# start of Working data
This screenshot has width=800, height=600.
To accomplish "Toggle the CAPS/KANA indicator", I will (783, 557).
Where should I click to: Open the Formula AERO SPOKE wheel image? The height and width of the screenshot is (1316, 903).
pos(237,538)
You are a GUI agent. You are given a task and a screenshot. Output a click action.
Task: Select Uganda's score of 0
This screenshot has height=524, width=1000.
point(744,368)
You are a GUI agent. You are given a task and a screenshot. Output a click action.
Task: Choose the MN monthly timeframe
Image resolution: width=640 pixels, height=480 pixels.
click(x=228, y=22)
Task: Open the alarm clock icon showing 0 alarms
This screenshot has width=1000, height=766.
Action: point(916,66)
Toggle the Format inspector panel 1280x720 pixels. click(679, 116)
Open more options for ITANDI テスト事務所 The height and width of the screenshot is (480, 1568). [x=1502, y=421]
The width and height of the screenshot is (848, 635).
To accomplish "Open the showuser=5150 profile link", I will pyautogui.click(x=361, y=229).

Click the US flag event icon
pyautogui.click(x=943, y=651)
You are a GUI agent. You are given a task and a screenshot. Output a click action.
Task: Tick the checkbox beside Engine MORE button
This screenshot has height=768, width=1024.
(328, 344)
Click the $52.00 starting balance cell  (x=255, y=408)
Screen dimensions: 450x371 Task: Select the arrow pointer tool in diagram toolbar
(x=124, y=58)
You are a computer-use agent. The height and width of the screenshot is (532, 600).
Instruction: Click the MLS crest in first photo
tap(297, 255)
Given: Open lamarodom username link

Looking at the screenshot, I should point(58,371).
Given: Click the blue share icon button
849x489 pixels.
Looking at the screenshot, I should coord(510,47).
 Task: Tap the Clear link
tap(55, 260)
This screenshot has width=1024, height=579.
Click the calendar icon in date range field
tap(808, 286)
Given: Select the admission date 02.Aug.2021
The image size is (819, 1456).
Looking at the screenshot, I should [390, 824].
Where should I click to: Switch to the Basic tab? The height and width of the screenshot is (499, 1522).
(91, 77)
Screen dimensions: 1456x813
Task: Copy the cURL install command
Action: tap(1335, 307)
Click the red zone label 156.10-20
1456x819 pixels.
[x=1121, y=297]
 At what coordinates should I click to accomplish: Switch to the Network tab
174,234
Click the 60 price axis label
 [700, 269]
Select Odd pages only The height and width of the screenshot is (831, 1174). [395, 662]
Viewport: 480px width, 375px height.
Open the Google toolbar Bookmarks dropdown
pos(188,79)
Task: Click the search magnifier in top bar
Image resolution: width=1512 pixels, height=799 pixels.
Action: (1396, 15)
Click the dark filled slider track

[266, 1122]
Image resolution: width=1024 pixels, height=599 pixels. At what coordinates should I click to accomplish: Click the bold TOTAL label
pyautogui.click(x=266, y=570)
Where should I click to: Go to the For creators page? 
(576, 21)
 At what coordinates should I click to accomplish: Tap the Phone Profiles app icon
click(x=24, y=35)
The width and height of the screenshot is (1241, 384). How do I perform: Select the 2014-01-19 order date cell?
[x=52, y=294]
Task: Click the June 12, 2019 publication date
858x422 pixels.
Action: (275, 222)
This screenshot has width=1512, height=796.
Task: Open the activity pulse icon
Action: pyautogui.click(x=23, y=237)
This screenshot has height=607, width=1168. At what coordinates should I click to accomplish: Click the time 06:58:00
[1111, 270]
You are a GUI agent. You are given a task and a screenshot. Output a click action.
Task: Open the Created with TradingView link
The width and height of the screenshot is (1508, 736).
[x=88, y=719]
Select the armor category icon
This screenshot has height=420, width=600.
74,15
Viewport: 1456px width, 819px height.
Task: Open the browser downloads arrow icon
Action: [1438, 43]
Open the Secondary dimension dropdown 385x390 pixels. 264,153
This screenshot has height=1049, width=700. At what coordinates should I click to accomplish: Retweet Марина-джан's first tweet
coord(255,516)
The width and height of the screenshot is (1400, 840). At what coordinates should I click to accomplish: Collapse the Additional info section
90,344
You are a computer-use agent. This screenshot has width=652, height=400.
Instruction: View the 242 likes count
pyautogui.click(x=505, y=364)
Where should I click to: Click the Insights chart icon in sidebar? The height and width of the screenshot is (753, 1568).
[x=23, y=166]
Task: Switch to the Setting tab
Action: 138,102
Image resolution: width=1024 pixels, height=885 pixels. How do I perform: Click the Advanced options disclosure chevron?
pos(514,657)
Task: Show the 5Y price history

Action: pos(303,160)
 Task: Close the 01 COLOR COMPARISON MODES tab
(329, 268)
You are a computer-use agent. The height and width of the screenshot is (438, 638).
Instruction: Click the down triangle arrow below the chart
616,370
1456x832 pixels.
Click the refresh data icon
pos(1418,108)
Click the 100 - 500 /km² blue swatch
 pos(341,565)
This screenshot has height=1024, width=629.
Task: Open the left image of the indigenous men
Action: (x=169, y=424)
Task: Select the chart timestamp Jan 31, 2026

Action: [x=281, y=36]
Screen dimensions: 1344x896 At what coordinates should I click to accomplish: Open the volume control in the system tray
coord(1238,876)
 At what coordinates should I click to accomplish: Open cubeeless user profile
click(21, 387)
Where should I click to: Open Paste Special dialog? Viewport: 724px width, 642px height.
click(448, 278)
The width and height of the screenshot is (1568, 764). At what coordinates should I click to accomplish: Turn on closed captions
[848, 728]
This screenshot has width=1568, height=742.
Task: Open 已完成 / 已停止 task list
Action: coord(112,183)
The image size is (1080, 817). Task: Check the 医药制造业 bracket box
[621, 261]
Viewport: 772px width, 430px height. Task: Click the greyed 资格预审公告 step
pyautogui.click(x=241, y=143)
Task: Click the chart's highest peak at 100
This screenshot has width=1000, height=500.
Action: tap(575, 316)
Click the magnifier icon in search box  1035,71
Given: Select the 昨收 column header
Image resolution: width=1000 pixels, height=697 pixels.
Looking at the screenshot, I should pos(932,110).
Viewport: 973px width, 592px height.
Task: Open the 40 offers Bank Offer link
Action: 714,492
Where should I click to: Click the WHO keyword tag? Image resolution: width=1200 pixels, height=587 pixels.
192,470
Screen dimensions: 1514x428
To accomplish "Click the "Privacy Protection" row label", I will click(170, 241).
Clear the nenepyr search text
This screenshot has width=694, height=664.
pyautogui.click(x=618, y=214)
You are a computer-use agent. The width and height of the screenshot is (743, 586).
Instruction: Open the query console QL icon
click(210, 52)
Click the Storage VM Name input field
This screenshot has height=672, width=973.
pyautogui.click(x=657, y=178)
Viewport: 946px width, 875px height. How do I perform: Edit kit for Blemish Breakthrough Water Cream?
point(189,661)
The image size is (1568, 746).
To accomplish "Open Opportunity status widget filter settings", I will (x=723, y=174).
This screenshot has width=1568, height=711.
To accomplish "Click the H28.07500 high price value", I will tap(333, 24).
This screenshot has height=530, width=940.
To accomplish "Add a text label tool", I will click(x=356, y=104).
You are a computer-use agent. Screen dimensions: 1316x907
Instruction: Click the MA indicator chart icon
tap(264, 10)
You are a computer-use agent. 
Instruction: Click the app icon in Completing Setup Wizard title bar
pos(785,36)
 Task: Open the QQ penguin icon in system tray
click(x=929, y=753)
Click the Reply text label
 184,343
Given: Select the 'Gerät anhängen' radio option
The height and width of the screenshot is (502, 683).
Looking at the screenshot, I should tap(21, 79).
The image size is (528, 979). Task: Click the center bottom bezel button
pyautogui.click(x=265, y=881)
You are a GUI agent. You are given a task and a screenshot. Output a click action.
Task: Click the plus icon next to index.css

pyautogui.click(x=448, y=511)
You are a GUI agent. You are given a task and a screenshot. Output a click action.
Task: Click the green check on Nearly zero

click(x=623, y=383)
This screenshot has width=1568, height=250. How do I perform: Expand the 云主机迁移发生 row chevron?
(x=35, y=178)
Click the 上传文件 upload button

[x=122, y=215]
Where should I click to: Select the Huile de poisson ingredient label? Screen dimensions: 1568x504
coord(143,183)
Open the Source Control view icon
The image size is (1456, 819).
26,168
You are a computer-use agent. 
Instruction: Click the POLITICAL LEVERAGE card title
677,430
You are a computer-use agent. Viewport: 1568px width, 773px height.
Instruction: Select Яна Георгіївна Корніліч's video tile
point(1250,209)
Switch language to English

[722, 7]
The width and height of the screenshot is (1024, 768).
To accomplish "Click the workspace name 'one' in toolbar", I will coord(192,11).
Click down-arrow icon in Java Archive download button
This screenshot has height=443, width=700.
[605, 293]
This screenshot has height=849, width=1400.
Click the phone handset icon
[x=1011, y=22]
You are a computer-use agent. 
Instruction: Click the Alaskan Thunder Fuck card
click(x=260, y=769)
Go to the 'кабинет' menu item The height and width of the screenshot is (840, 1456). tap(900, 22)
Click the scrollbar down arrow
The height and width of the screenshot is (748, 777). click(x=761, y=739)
# end of Working data
Quote the lines that begin with the line containing "Task: Show the 5Y price history" and end with the line containing "click(448, 278)", both included.

Task solution:
Task: Show the 5Y price history

Action: pos(303,160)
 Task: Close the 01 COLOR COMPARISON MODES tab
(329, 268)
You are a computer-use agent. The height and width of the screenshot is (438, 638).
Instruction: Click the down triangle arrow below the chart
616,370
1456x832 pixels.
Click the refresh data icon
pos(1418,108)
Click the 100 - 500 /km² blue swatch
 pos(341,565)
This screenshot has height=1024, width=629.
Task: Open the left image of the indigenous men
Action: (x=169, y=424)
Task: Select the chart timestamp Jan 31, 2026

Action: [x=281, y=36]
Screen dimensions: 1344x896 At what coordinates should I click to accomplish: Open the volume control in the system tray
coord(1238,876)
 At what coordinates should I click to accomplish: Open cubeeless user profile
click(21, 387)
Where should I click to: Open Paste Special dialog? Viewport: 724px width, 642px height.
click(448, 278)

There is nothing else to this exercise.